Here, the movie decided to define Nancy as someone who was in River Heights under protest, her home town was Chicago, and that she was as much lashing out at the situation, as she was dealing with boredom. That she is intelligent, brave, and righteous is a less than ideal mixture when one wishes she’d just fit in … and naturally, her inclination towards protecting friends by retaliating against their attackers lands her in trouble with the law.
I found this an interesting take, and certainly it isn’t out of character for Nancy Drew, but it is something that other versions tended to ignore. Likewise, the movie delves a bit more into the death of Nancy’s mother, and the effect it had on the family – something else not really explored in the books – including Dad’s insistence of being in constant contact with his daughter.
So, I give them full marks for actually contributing something more to Nancy’s character and background than just an unfolding mystery.
Likewise, they updated the setting so it is contemporary, along with the contemporary high school social tropes of the in-crowd (centered around the scions of wealth and privilege within town), the nerds (who flock to Nancy); along with the redemption of the mean-girl. Then also, there’s the focus on the small town, with a 2-man sheriff’s department, and the ongoing debate over whether or not they want a train to run through River Heights (Dad says no, Auntie says yes, who is right? Hard to say).

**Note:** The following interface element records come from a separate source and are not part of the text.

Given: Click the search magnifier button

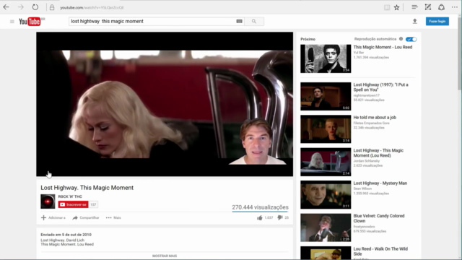Looking at the screenshot, I should [x=254, y=21].
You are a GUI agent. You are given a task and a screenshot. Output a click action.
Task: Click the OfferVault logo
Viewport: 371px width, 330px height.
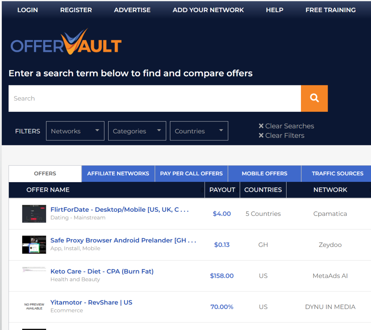(66, 43)
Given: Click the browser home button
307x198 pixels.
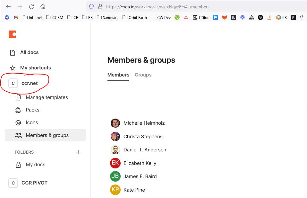Looking at the screenshot, I should (43, 7).
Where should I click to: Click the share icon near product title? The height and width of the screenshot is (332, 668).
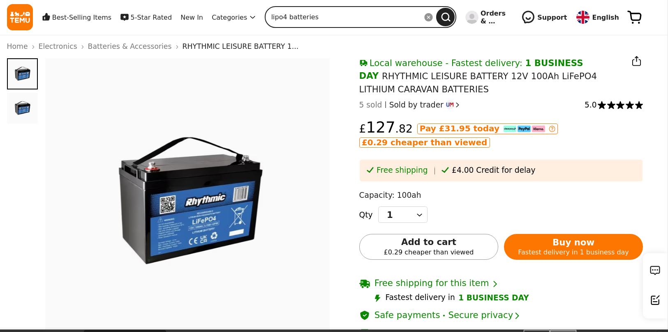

Nancy remains observant, very intelligent, and bold; but also can jump to the wrong conclusions, and can be derailed when her father goes missing. In which case, yes, Nancy needs her friends to pursue other lines of investigation on their own, as well as give her support so she can get her mind back in the game.
Finally, the scope of the mystery, and the goals of the villains, was very much in keeping with Nancy Drew (so, no murders).
All in all, I say this is a film worth checking out for Nancy Drew fans.
the G-man Himself
Edited by G-man, 29 May 2019 - 09:23 PM.